*** TASK INPUTS ***

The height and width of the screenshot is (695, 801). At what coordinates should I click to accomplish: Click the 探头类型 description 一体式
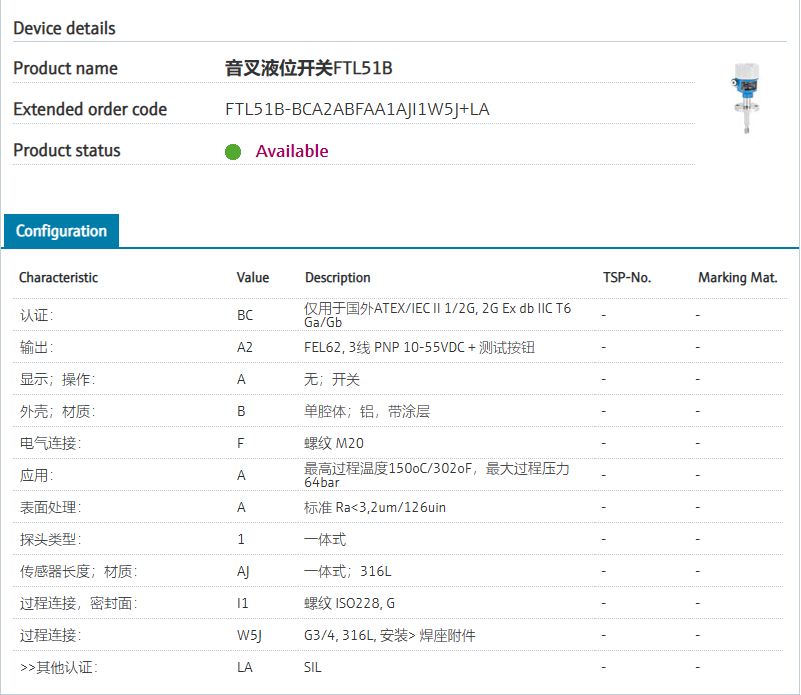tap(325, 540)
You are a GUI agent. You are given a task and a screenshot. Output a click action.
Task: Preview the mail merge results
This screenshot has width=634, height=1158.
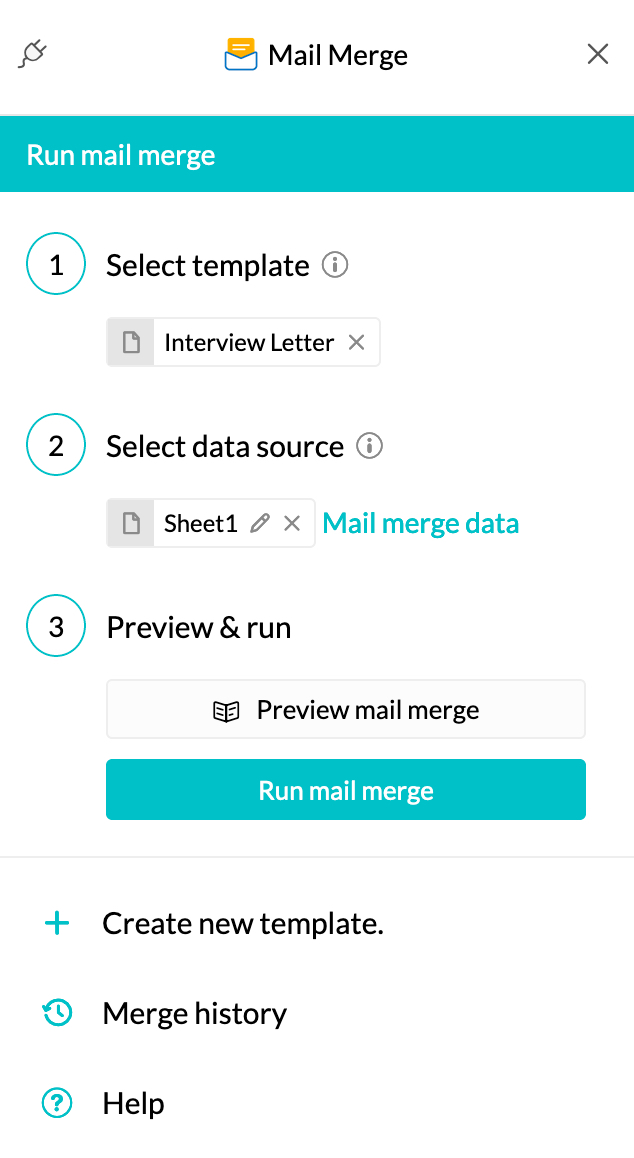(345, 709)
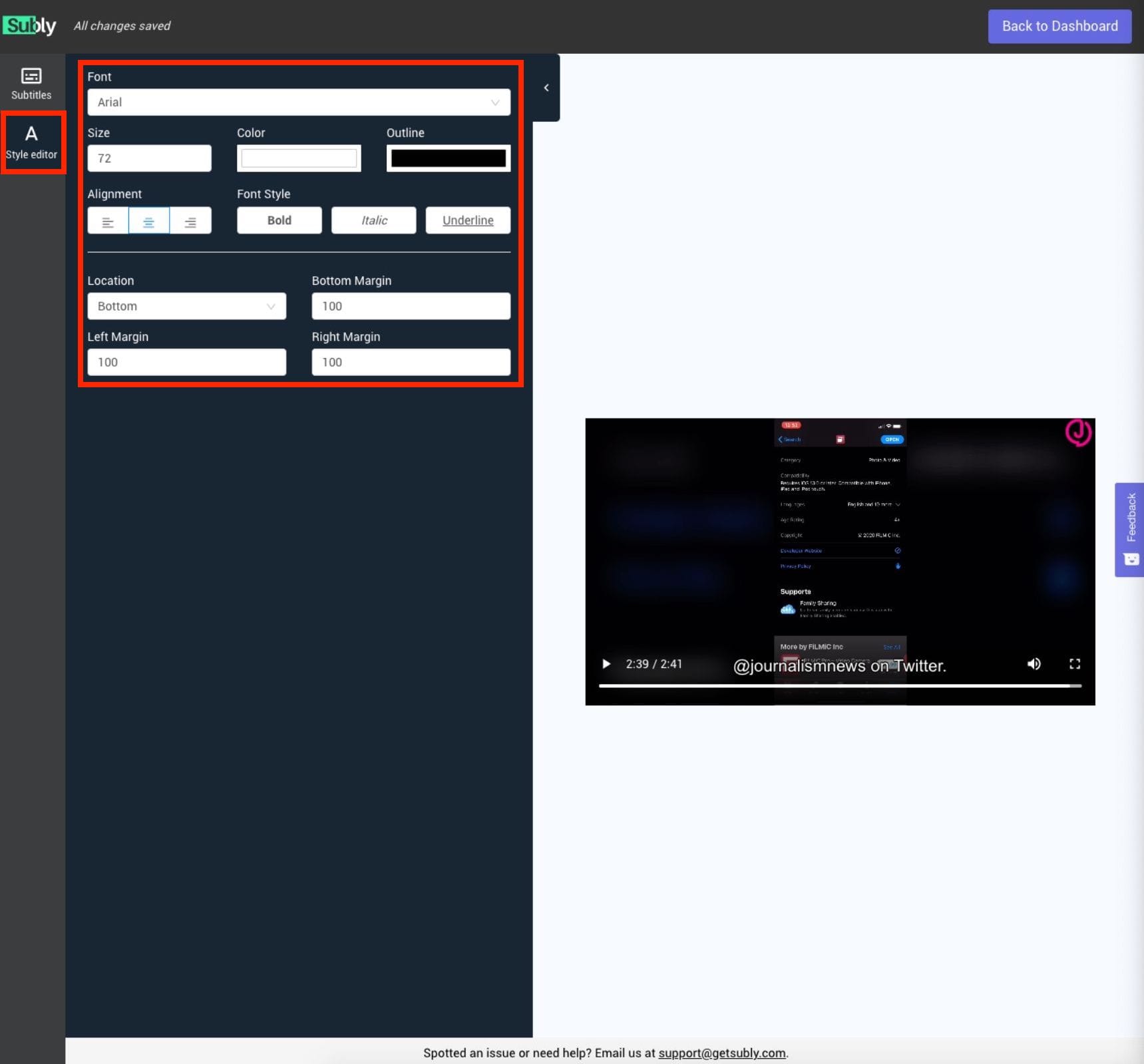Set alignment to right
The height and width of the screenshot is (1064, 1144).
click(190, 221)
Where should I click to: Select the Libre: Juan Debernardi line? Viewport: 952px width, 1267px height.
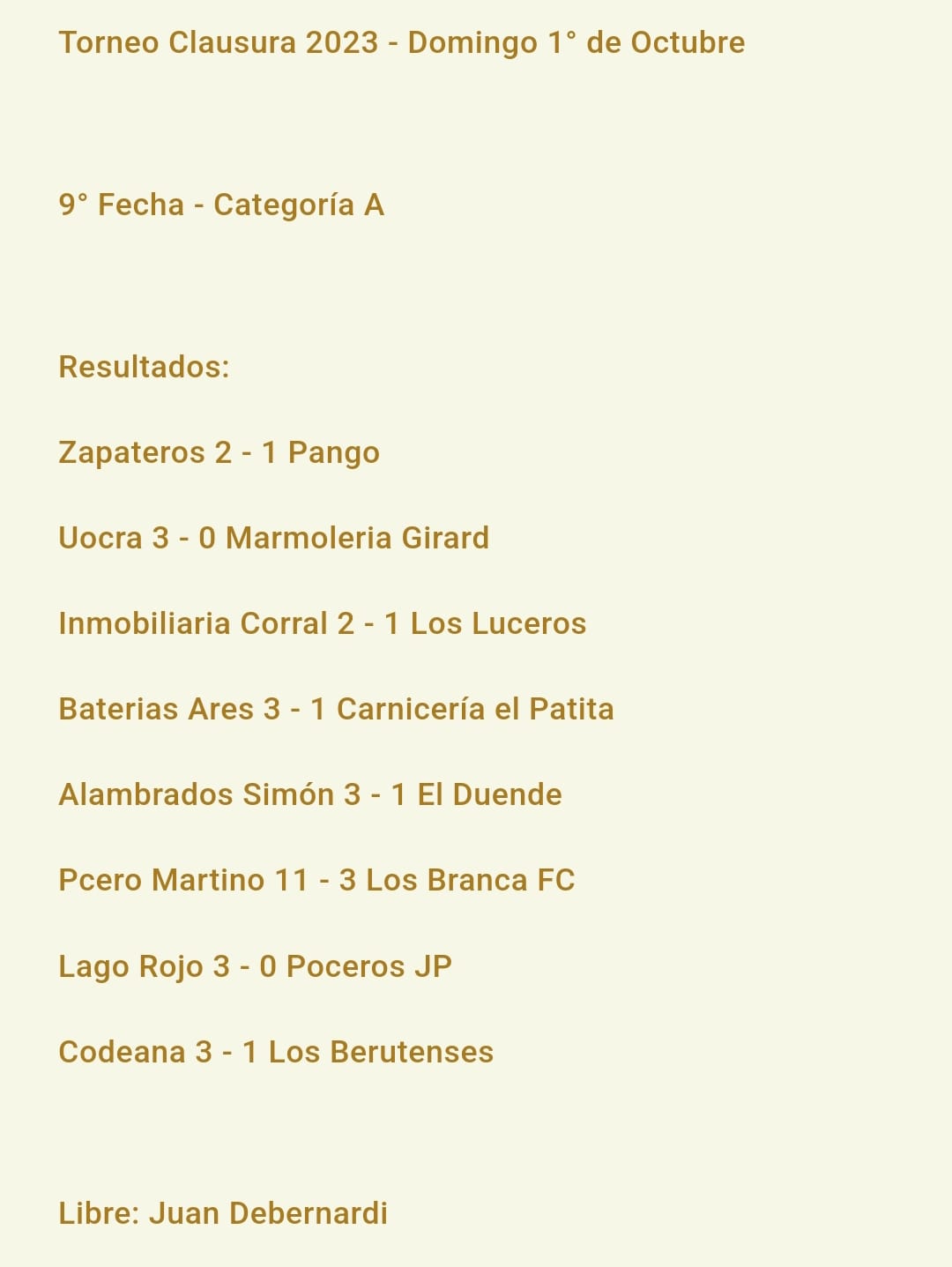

*** End of TASK INPUTS ***
*** TASK INPUTS ***

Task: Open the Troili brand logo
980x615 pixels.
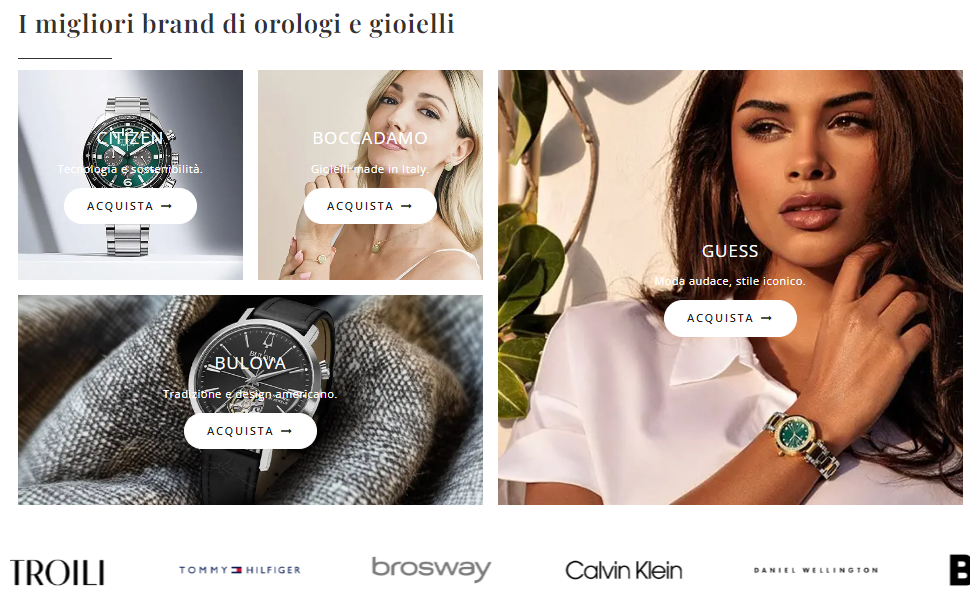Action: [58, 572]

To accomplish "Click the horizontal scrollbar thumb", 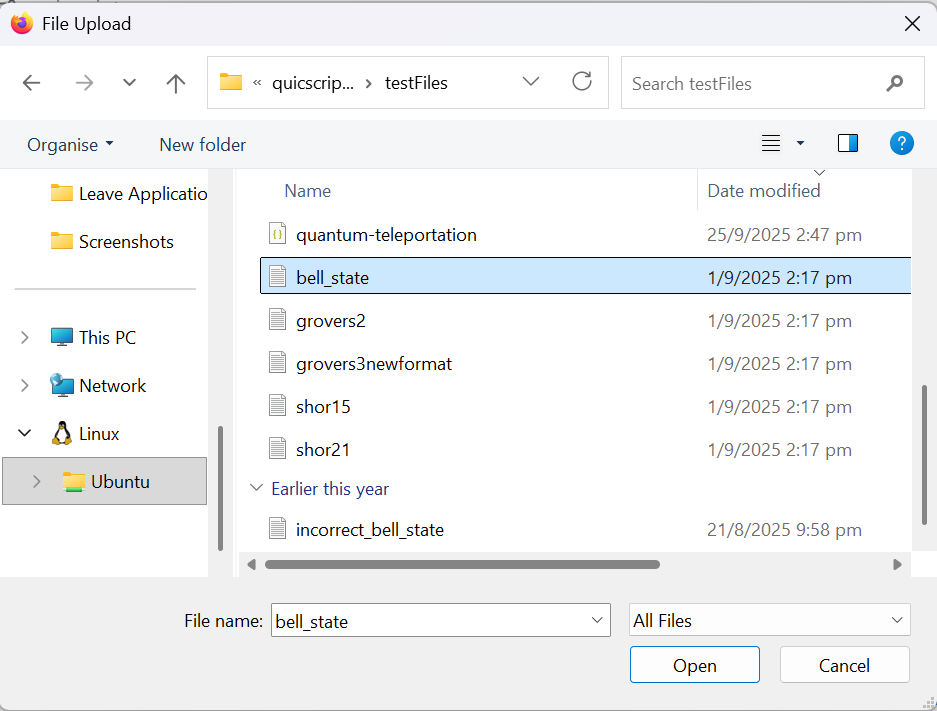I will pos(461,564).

*** End of TASK INPUTS ***

◆ WORK TO COMPLETE ◆
In the listing above, find the line containing "The height and width of the screenshot is (695, 801)." and the line containing "Where should I"; print those lines and every line between them exactly, leaving out pictures.

◆ RESULT BELOW ◆
The height and width of the screenshot is (695, 801). At what coordinates should I click to accomplish: Click the 探头类型 description 一体式
tap(325, 540)
You are a GUI agent. You are given a task and a screenshot. Output a click action.
Task: Preview the mail merge results
This screenshot has width=634, height=1158.
(345, 709)
Set alignment to right
The height and width of the screenshot is (1064, 1144).
click(190, 221)
Where should I click to: Select the Libre: Juan Debernardi line? Viewport: 952px width, 1267px height.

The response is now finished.